Moving away from the news reports for the moment, something a bit more speculative. The above question is one that crops up in my mind every now and then when I read something about how Korean history is distinguished by the number of invasions the country has suffered or hear a Korean say that their country has never invaded anyone else.
Reading this post by Jay (an English teacher in Inch’ŏn), set me off thinking about his some more (this is slightly circular as Jay’s post itself was inspired by Noja’s post below on anti-Americanism). In his post, he notes the bits of Korean history that are not taught in Korean schools:
· the massacres of Vietnamese peasants by ROK forces
· political prisoners, imprisoned for 40 years
· WW2 crimes committed by Korean soldiers
· the widespread and calculated terror pursued by Rhee’s regime, from 1948 and continuing into the civil war
· reference to the war as a civil war
· patriotism as something other than loyalty to the state
· a defence of the right to withhold labour
· the dangers lurking in “pure blood” mythologies
· feminist, race, queer theories of any kind
Perhaps the easy answer to the question posed above is simply no, since the whole point of the nation as it was conceived in the late nineteenth century is to impose the will of a minority of people on others. If it can’t do this externally via imperialism, then the nation will sure as hell do this internally by stifling dissent, enforcing conformity through nationalist education and militarism and creating an ‘identity’ that necessarily closes off one group of humans from another (thus helping to prevent us from collectively realising the global transformations that are so clearly required if we are to survive).
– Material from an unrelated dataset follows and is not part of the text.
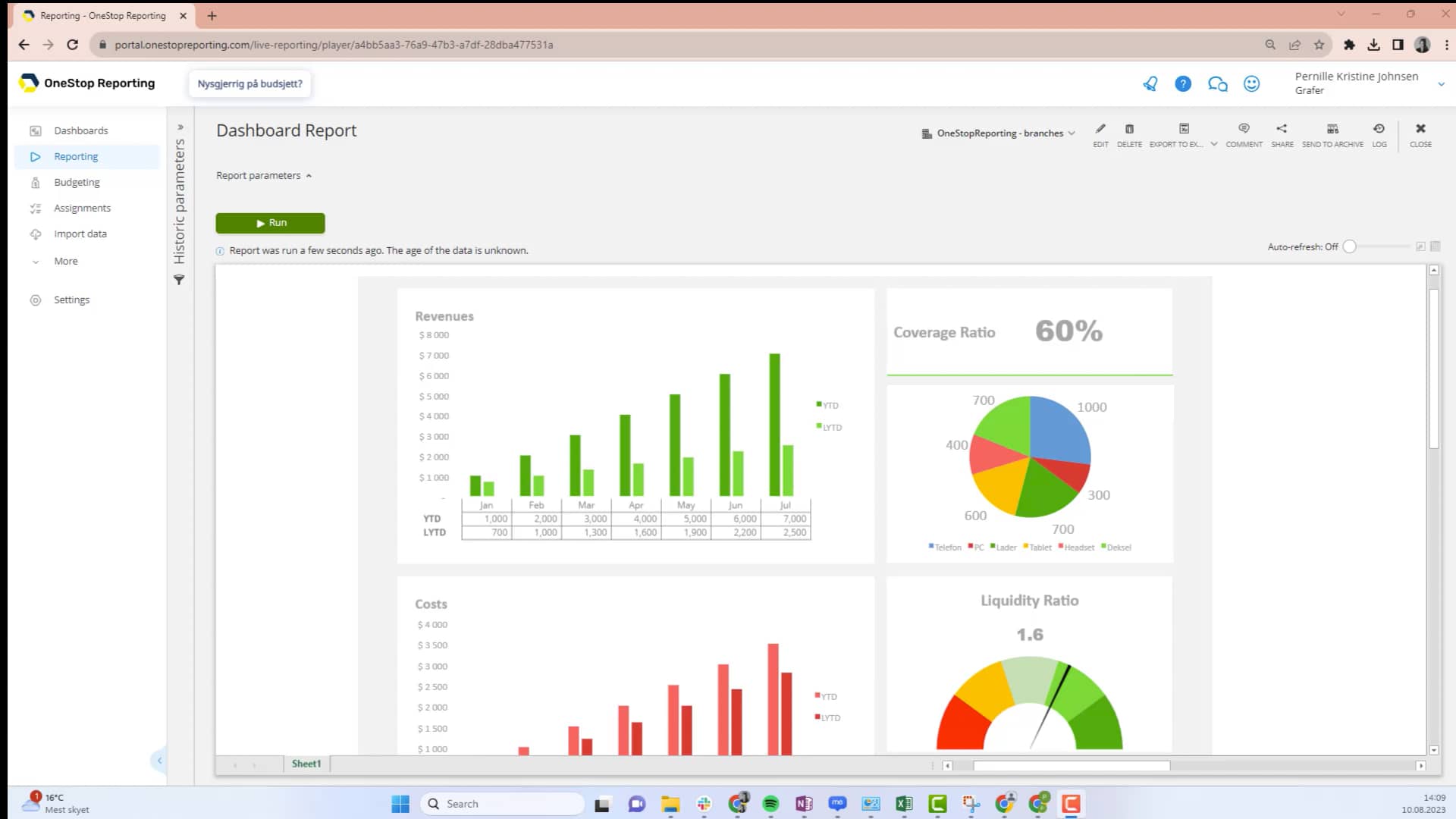Expand the Historic parameters panel
Viewport: 1456px width, 819px height.
click(x=180, y=127)
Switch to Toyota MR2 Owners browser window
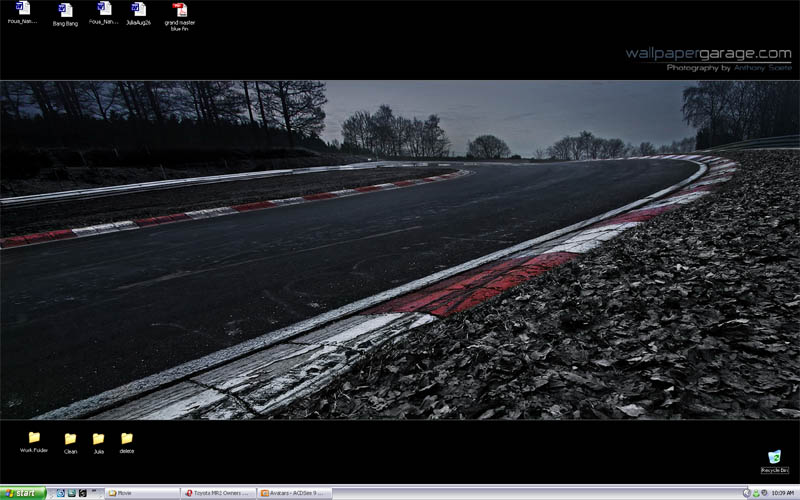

But perhaps this is too simple: there really are historically determined differences in the way that different countries behave at different times; and there really is a hierarchy of strong and weak states in the modern world.
Chosŏn Korea, for example, is not a society that I would aspire to live in (assuming that time travel technology was perfected). Like other feudal/tributary societies it was based on the brutal exploitation of the great majority, who lived short lives and for much of the time barely subsisted, even as they saw the fruits of their labour taken from under their noses by the magistrate’s tax collectors and the local landlords. On the other hand, perhaps because of its particular geographical and ideological location within the Sinocentric world order, it was a country that showed no interest in expanding beyond its borders, conquering and subjugating other peoples, in clear contrast to Hideyoshi’s Japan or Qing China.
I’m not sure whether there is a conclusion to my meandering thoughts. But perhaps my uneasiness whenever I hear someone tell me that Korea has, in effect, ‘always been innocent’, comes from the fact that class societies, whether premodern polities or modern nation states, are always guilty in some way or another.
As a side note to these thoughts, I heard the excellent Gary Younge speak last night at a meeting on Islamophobia and racism. Discussing the press reaction to the recent furore here in the UK over racism on Celebrity Big Brother, he wondered how it was that whenever countries like Britain and the US ‘lose their innocence’ in a controversy like this they seem to be able to regain it again so quickly.